Single by Chris Bell

from the album I Am the Cosmos
- A-side: "I Am the Cosmos"
- Released: 1978
- Genre: Folk rock; pop;
- Length: 3:14
- Label: CAR; Rhino;
- Songwriter(s): Chris Bell
- Producer(s): Chris Bell

= You and Your Sister =

"You and Your Sister" is a song by the American singer-songwriter Chris Bell, that appears on his only solo album I Am the Cosmos. It was released as the B-side to Bell's only single "I Am the Cosmos". Comparisons have been made to Big Star's "Thirteen", which Bell co-wrote with bandmate Alex Chilton, and is also an acoustic love ballad. Chilton sings backing vocals on the song.

Mark Deming of AllMusic described it as a "sweet, guileless love song" that "represents the sincerity and emotional innocence that Bell brought to his brief tenure in the band Big Star" that "make[s] more emotional sense than literal sense" and as "one of the great unknown love songs in the pop canon, a luminous and fragile ballad almost otherworldly in its beauty."
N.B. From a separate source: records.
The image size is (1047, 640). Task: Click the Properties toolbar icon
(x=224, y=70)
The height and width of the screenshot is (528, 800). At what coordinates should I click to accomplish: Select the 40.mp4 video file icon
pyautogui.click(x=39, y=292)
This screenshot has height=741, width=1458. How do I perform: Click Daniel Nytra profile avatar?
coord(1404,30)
Two alternate versions of the song appear on the posthumous 1992 I Am the Cosmos release, an "acoustic version" and a "country version". The song is included in the 2009 Big Star box set Keep an Eye on the Sky.

==Other versions==
"You and Your Sister" was covered, along with "I Am the Cosmos", by This Mortal Coil on the 1991 album Blood. The single was a No. 13 hit in the Netherlands. It has also been covered by Mike Daly on the 2001 album A Tribute to Big Star, by Seana Carmody on the 2007 album Barn Songs, by James Yorkston on The Cellardyke Recording and Wassailing Society in 2014, and by Susanna Hoffs on her 2021 covers album, Bright Lights.